Where hash functions live
Hash functions are everywhere. Hash tables use them to decide which bucket your data goes in. Databases use them to index things quickly. Git uses them to identify commits. Blockchains use them to chain blocks together. Password systems use them to store credentials without storing credentials. Compilers use them. Caches use them. Your Python dictionaries use them. If you’ve ever wondered how your computer does anything quickly, the answer is usually “a hash table, somewhere.”
The basic promise is this: instead of searching through everything to find what you want, you compute a number that tells you exactly where to look. It’s like the difference between looking for a book by walking through a library versus looking it up in the catalogue. Except the catalogue is mathematics, and sometimes it lies to you.
Speed, mostly
Hash functions need to be fast. This is the first and most important property for most use cases. If you’re inserting a million items into a hash table, you’re calling the hash function a million times. If each call takes a microsecond instead of a nanosecond, you’ve just added a second to your operation. Users notice seconds.
The exception is passwords, where you actually want the hash function to be slow, because you’re trying to make life difficult for attackers who want to try billions of guesses. But that’s a different article, and frankly a different kind of paranoia.
What makes a good hash?
Before we look at how hash functions work, we need to know what we’re aiming for. A hash function isn’t just “some arithmetic” – it’s arithmetic designed to achieve specific properties. Understanding these properties tells us whether a hash function is doing its job.
Uniform distribution
A good hash function spreads its outputs evenly across all possible values. If you hash a million different inputs with a 64-bit hash function, you want them scattered uniformly across all 2^64 possible outputs, not clustered in some corner.

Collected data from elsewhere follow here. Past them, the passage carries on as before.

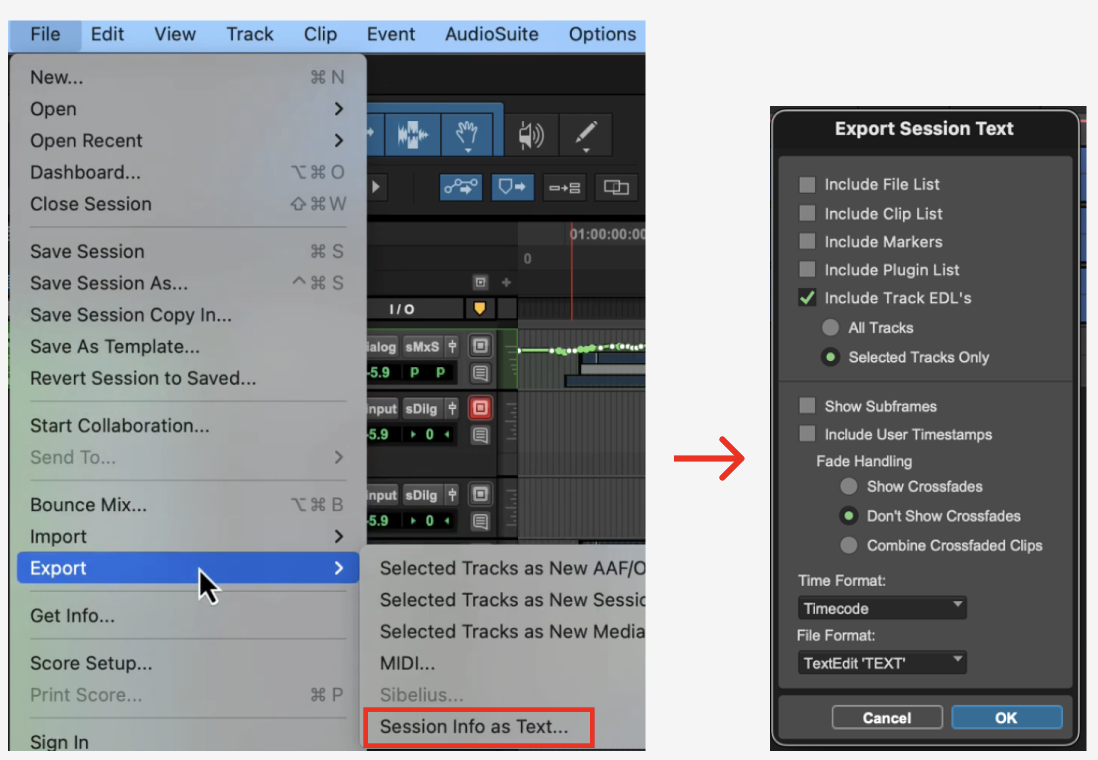Enable Include File List checkbox
1098x760 pixels.
pyautogui.click(x=807, y=185)
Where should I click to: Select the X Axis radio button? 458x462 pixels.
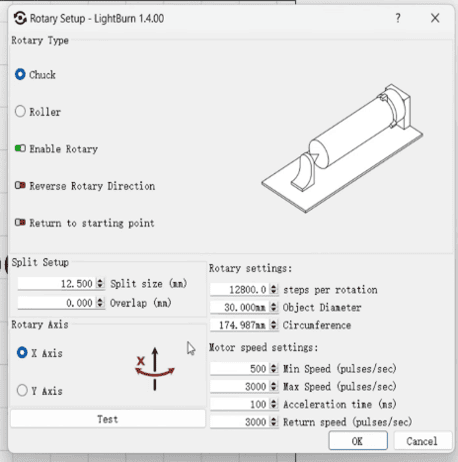point(22,353)
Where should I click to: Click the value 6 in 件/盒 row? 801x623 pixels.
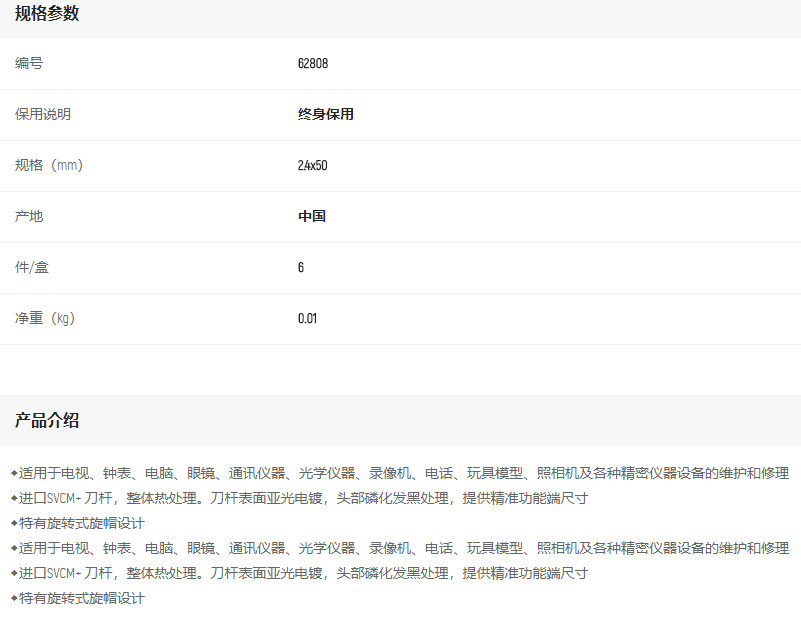click(301, 267)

Why does this matter? In a hash table with 1024 buckets, you typically take the hash modulo 1024 to pick a bucket. If your hash function favours certain bit patterns, some buckets will be overcrowded while others sit empty. Your O(1) lookups quietly become O(n).

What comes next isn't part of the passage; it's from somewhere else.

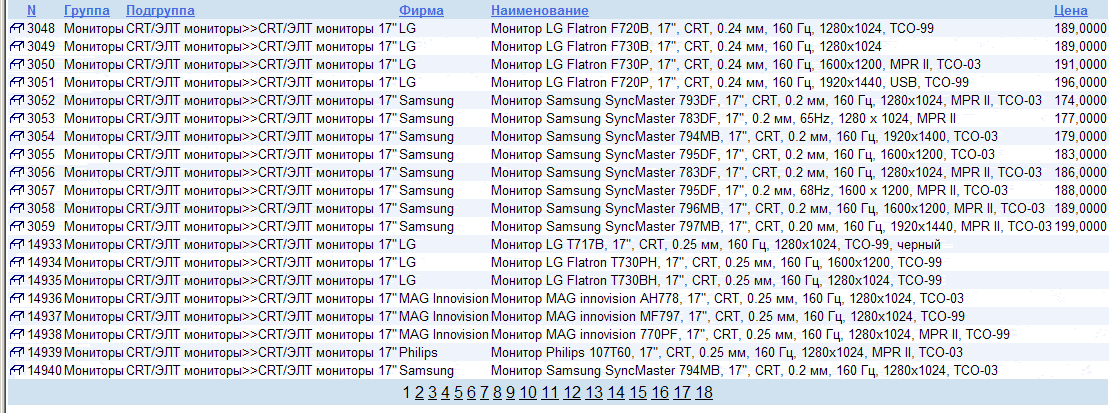1109x413 pixels.
Task: Click the row icon for item 14933
Action: coord(17,244)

The tricky part is that real-world inputs are not uniformly distributed. People’s names cluster around common patterns. File sizes cluster around powers of two. IP addresses cluster around certain ranges. A good hash function takes this structured, clumpy input and produces uniform output anyway.
The avalanche criterion
This is the key property that separates good hash functions from bad ones. The avalanche criterion says: if you flip a single bit in the input, roughly half the bits in the output should flip. Every input bit should influence every output bit, and changing one should make the output look completely different.
Why “avalanche”? Because a tiny change cascades through the computation until it’s affected everything. Change one letter in a document and the hash should be unrecognisably different – not just slightly different in one corner, but different everywhere.

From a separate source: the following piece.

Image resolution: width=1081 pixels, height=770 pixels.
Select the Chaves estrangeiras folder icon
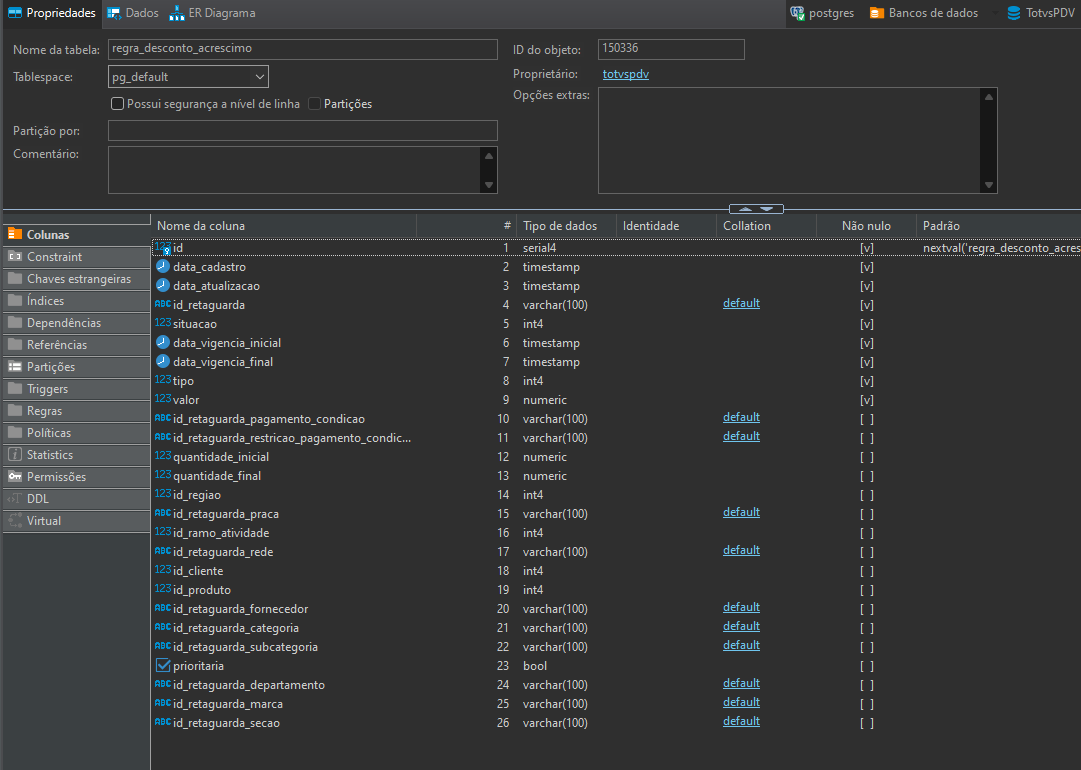(15, 279)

Here’s a simple test. Take any input, hash it, then flip one input bit and hash again. Compare the outputs bit by bit. A good hash function will flip about 50% of the output bits, with each bit having an independent 50% chance of changing. A bad hash function might only change a few output bits, or change them in predictable patterns.
fn test_avalanche(hash: impl Fn(u64) -> u64, input: u64) {
let original = hash(input);
for bit in 0..64 {
let flipped_input = input ^ (1 << bit);
let flipped_hash = hash(flipped_input);
let changed_bits = (original ^ flipped_hash).count_ones();
// For a good hash, changed_bits should be around 32 (half of 64)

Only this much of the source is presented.